DOCUMENT SEGMENT:

Polish–Lithuanian nobleman (c. 1624 – 1682)

Michał Kazimierz Pac (Mykolas Kazimieras Pacas; c. 1624 – 4 April 1682) was a nobleman and prominent military leader of the Polish–Lithuanian Commonwealth, and of one the most influential members of the magnate Pac family. Educated by Jesuits and Mikołaj Krzysztof "the Orphan" Radziwiłł, Pac joined the military at a young age and rose through its ranks to fight against Russian, Turkish, and Swedish armies. Throughout his life, Pac was the field hetman of Lithuania, voivode of Smolensk, as well as the great hetman. Known for being a devout and ambitious personality of the Baroque period, Pac was interred below the Church of St. Peter and St. Paul, Vilnius along with a memorial plaque he commissioned.

DATASET CONTENT:

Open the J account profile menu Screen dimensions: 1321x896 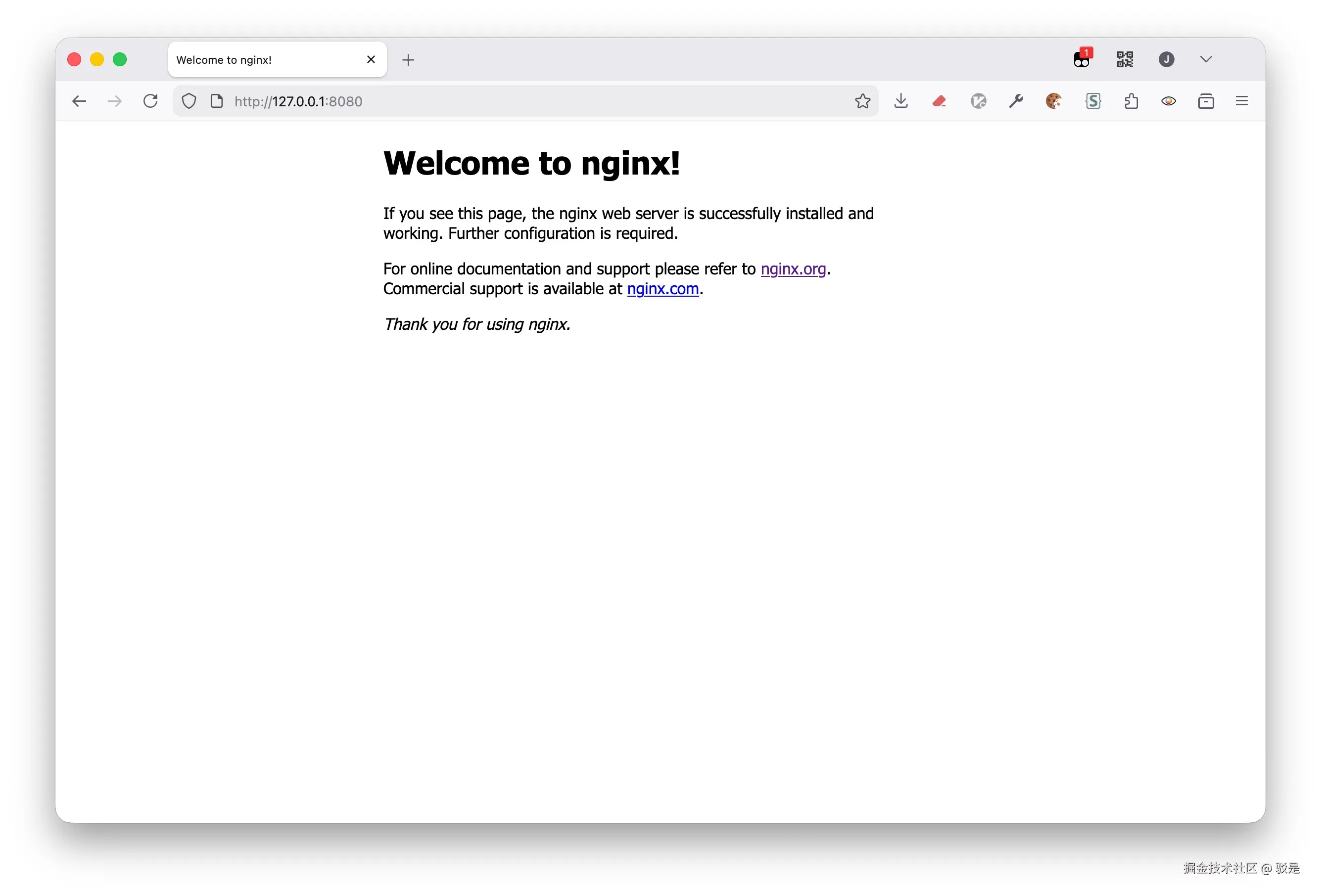tap(1167, 59)
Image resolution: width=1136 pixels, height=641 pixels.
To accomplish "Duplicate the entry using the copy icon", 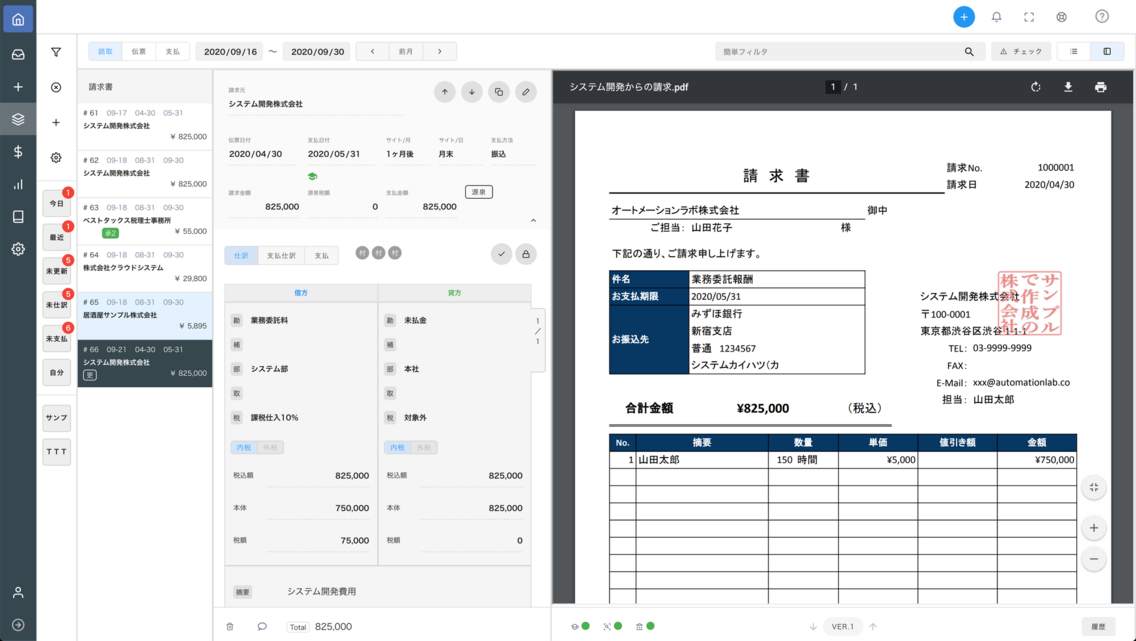I will (498, 91).
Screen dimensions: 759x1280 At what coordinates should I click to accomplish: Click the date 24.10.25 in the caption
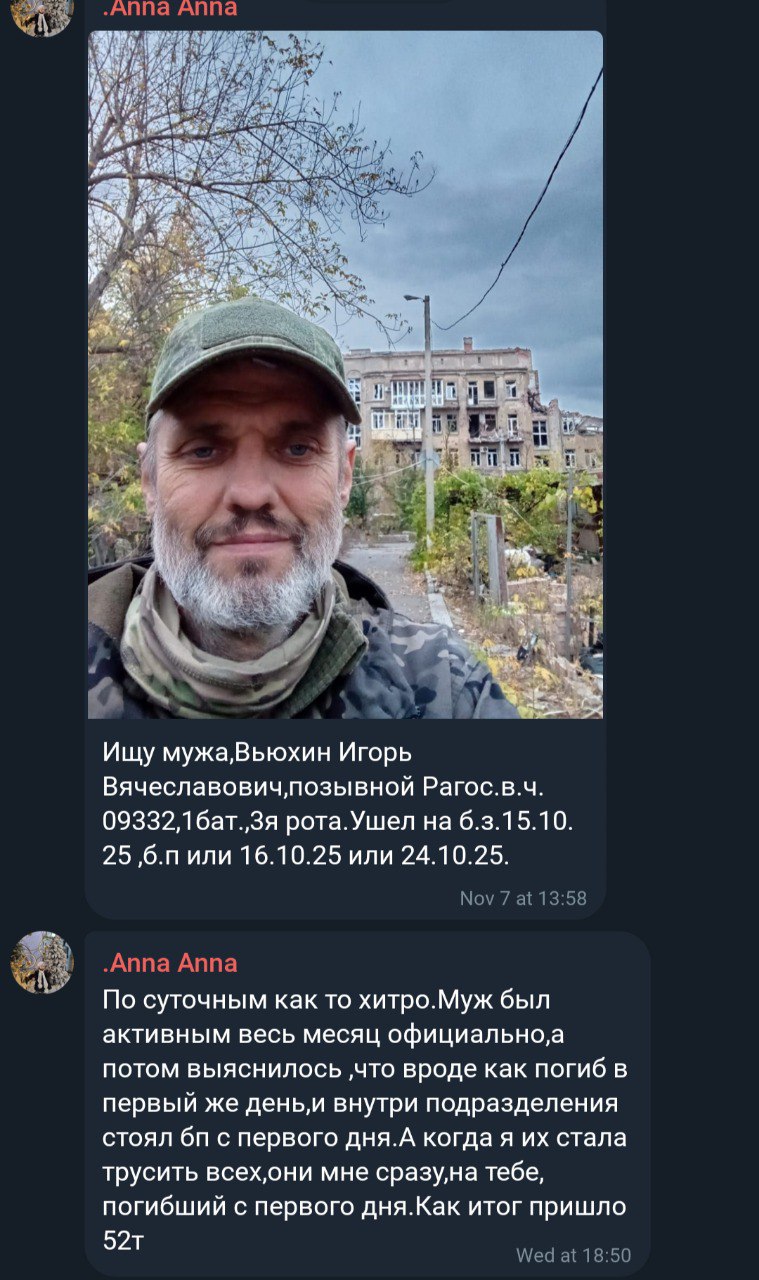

ASSIGNMENT 1: Change the text about Michał Kazimierz Pac by giving it again from "Michał Kazimierz Pac" up to and including "plaque he commissioned.", with "hetman" replaced by "commander".
ASSIGNMENT 2: Condense the paragraph of the text about Michał Kazimierz Pac that begins "Michał Kazimierz Pac (Mykolas Kazimieras Pacas" into a bulleted list that keeps its main facts.
Rely only on the text about Michał Kazimierz Pac, not on the listing.

EXPECTED ANSWER 1:
Michał Kazimierz Pac (Mykolas Kazimieras Pacas; c. 1624 – 4 April 1682) was a nobleman and prominent military leader of the Polish–Lithuanian Commonwealth, and of one the most influential members of the magnate Pac family. Educated by Jesuits and Mikołaj Krzysztof "the Orphan" Radziwiłł, Pac joined the military at a young age and rose through its ranks to fight against Russian, Turkish, and Swedish armies. Throughout his life, Pac was the field commander of Lithuania, voivode of Smolensk, as well as the great commander. Known for being a devout and ambitious personality of the Baroque period, Pac was interred below the Church of St. Peter and St. Paul, Vilnius along with a memorial plaque he commissioned.

EXPECTED ANSWER 2:
- Lived c. 1624 – 4 April 1682; also known as Mykolas Kazimieras Pacas
- Nobleman and prominent military leader of the Polish–Lithuanian Commonwealth
- One of the most influential members of the magnate Pac family
- Educated by Jesuits and by Mikołaj Krzysztof "the Orphan" Radziwiłł
- Joined the military young, rose through the ranks, and fought Russian, Turkish, and Swedish armies
- Served as field hetman of Lithuania, voivode of Smolensk, and great hetman
- Known as a devout and ambitious personality of the Baroque period
- Interred below the Church of St. Peter and St. Paul, Vilnius, with a memorial plaque he commissioned